| DATA SHOWN |
-- Opening Marker --

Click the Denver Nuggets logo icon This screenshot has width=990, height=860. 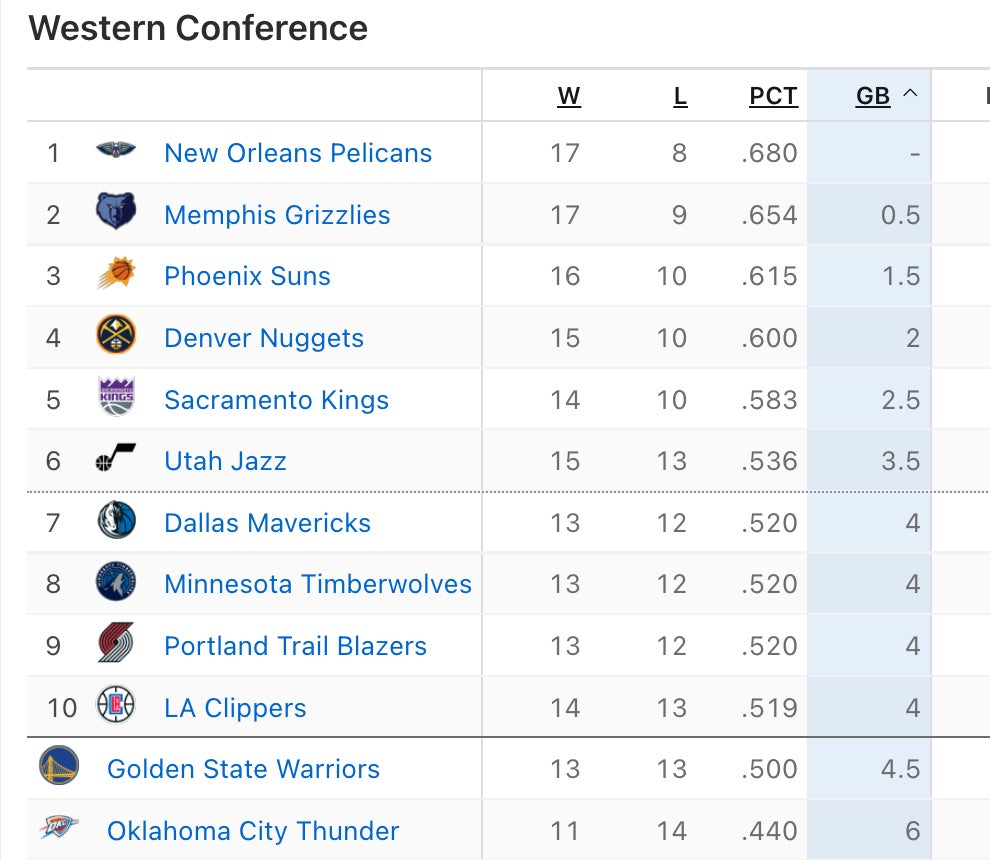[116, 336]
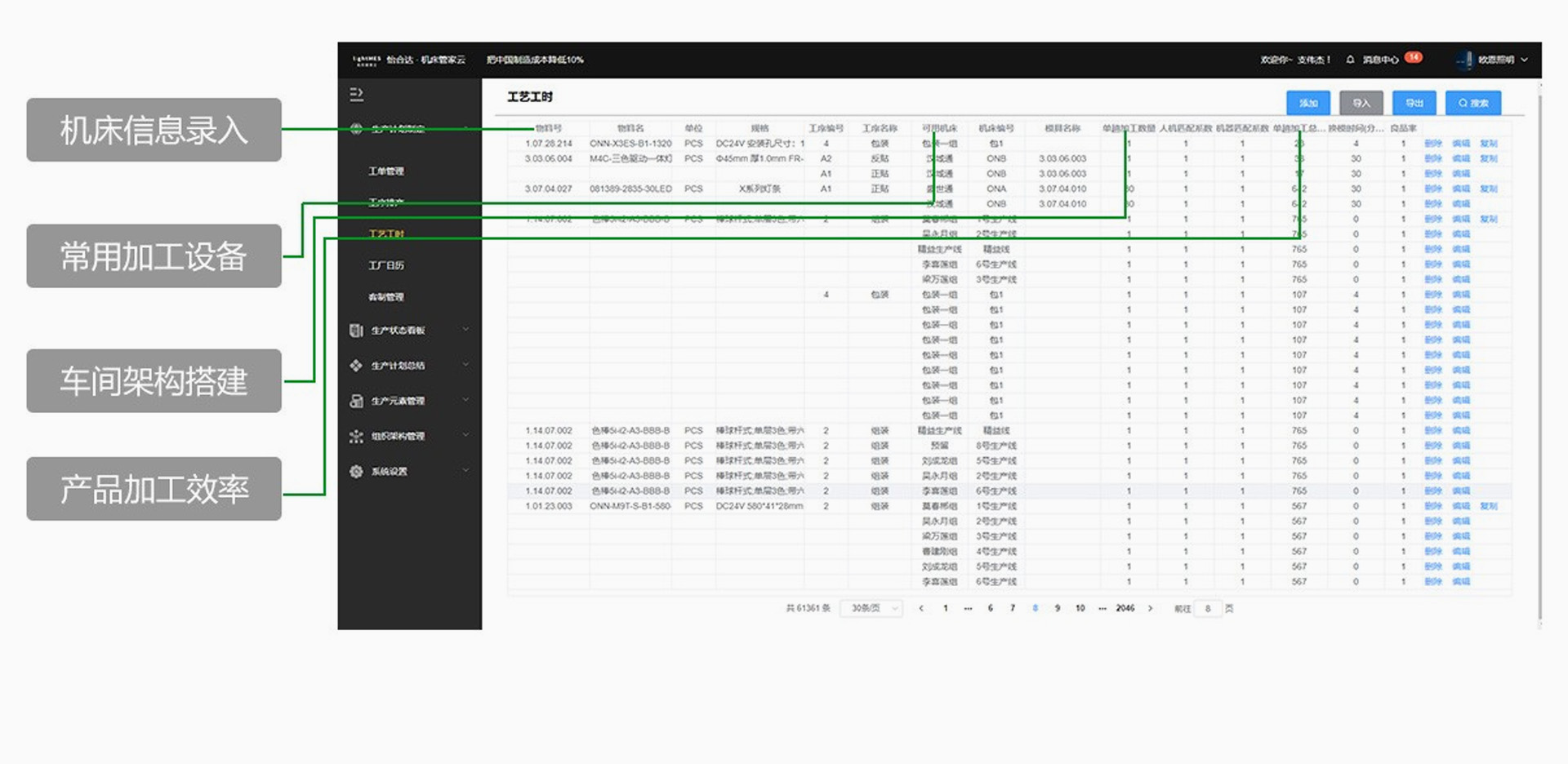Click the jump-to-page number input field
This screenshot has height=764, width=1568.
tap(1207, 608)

-- Closing Marker --
-- Opening Marker --

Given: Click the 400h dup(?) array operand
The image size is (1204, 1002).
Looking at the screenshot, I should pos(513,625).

-- Closing Marker --
-- Opening Marker --

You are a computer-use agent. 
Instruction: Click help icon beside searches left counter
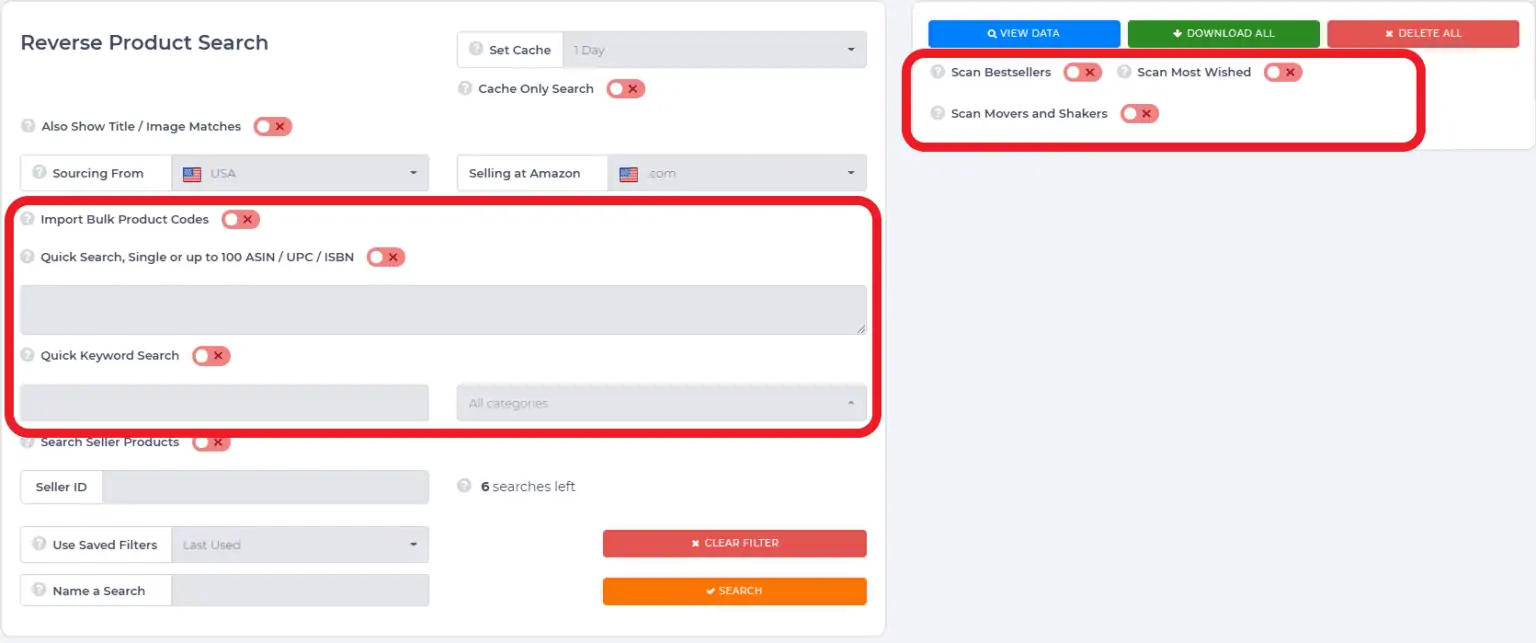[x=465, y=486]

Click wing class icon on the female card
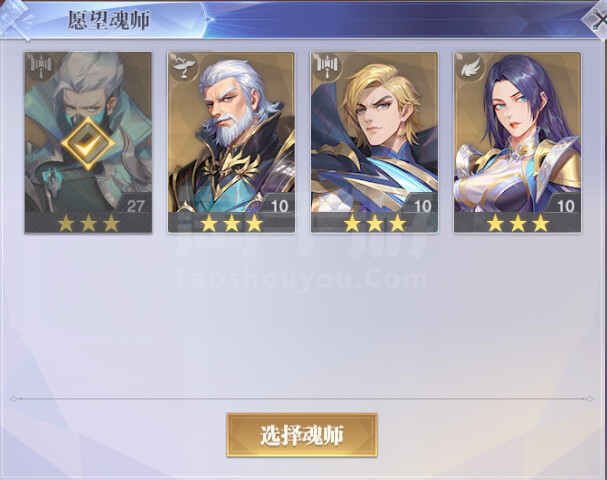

-- Closing Marker --

| EXERCISE DIRECTIONS |
From the records above, return exactly the lines running from the one that contains "Instruction: Click help" down to the one that contains "Click wing class icon on the female card", both included, without any pictures.

| RESULT |
Instruction: Click help icon beside searches left counter
[x=465, y=486]

Click wing class icon on the female card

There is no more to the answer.